Exercise |
Take every line of the material below that includes the string "agent" and copy it out.

Supplied material |
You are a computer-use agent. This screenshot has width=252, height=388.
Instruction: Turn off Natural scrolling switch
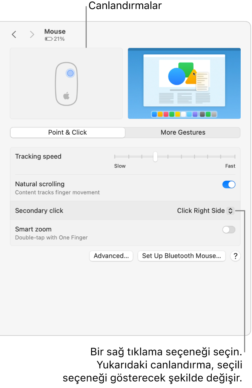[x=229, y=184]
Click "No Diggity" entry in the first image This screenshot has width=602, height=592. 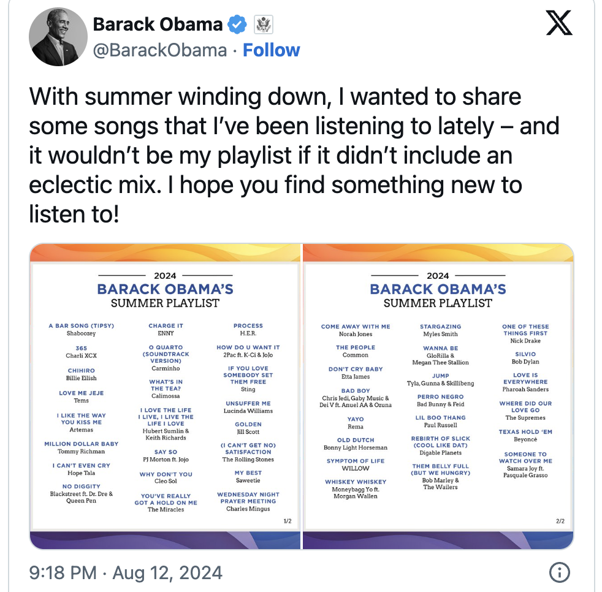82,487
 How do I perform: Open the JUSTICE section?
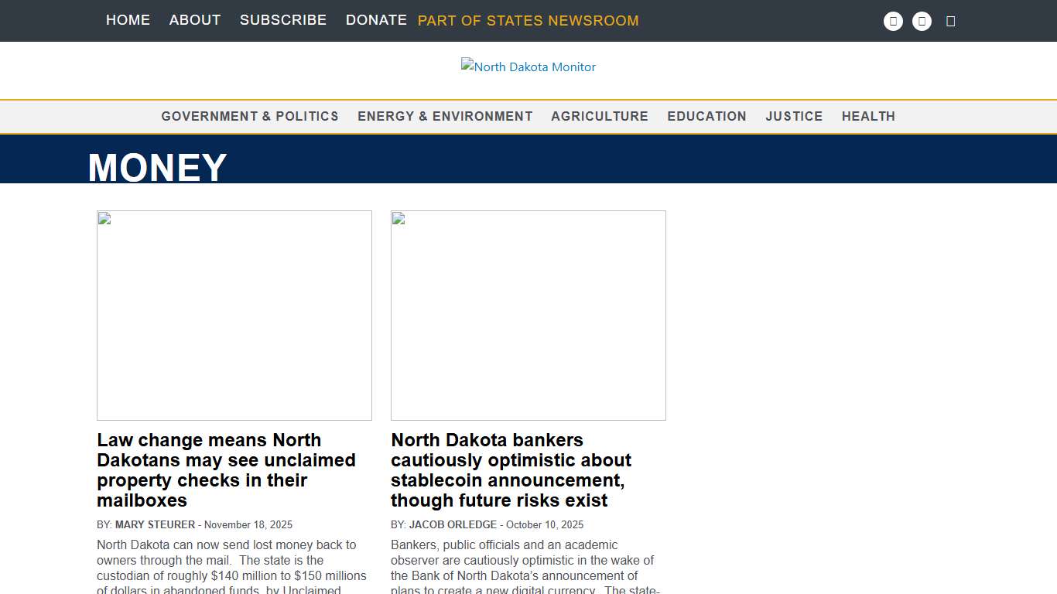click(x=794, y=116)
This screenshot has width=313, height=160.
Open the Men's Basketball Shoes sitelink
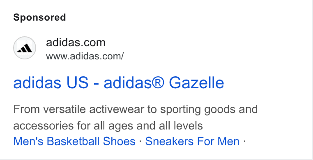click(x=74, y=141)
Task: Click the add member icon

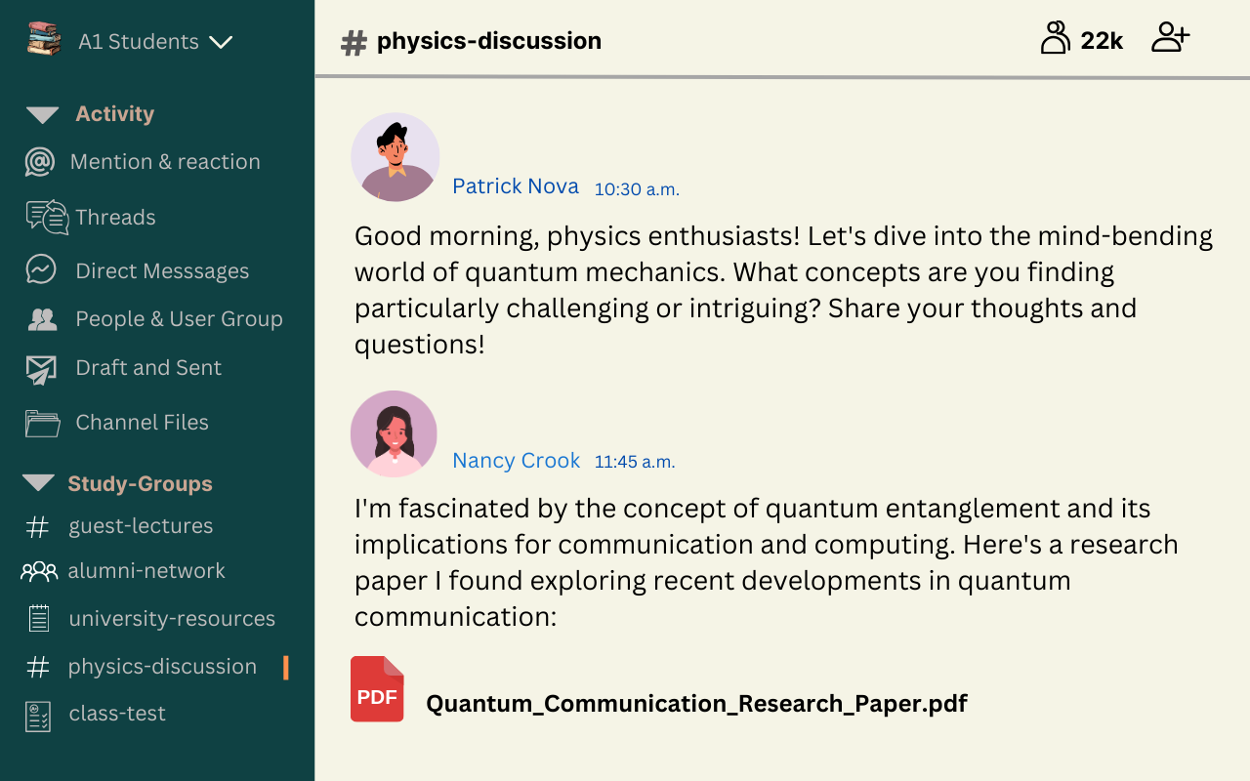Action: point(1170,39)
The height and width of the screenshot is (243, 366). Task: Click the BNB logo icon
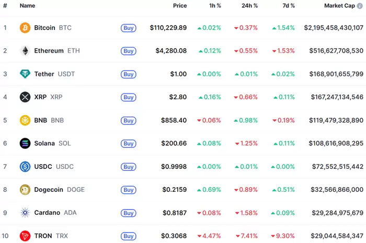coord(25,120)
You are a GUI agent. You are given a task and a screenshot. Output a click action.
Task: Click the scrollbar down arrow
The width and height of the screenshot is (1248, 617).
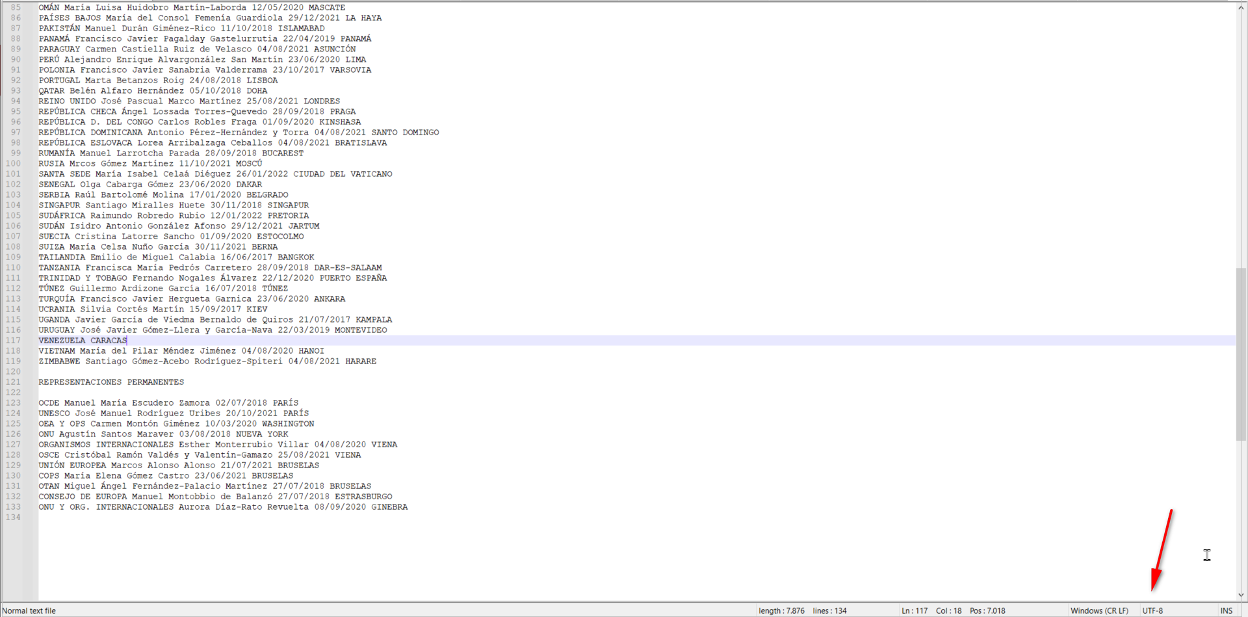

Solution to the problem |
You are a computer-use agent. This screenshot has width=252, height=388.
You are a GUI agent. You are given a task and a screenshot. Output a click action.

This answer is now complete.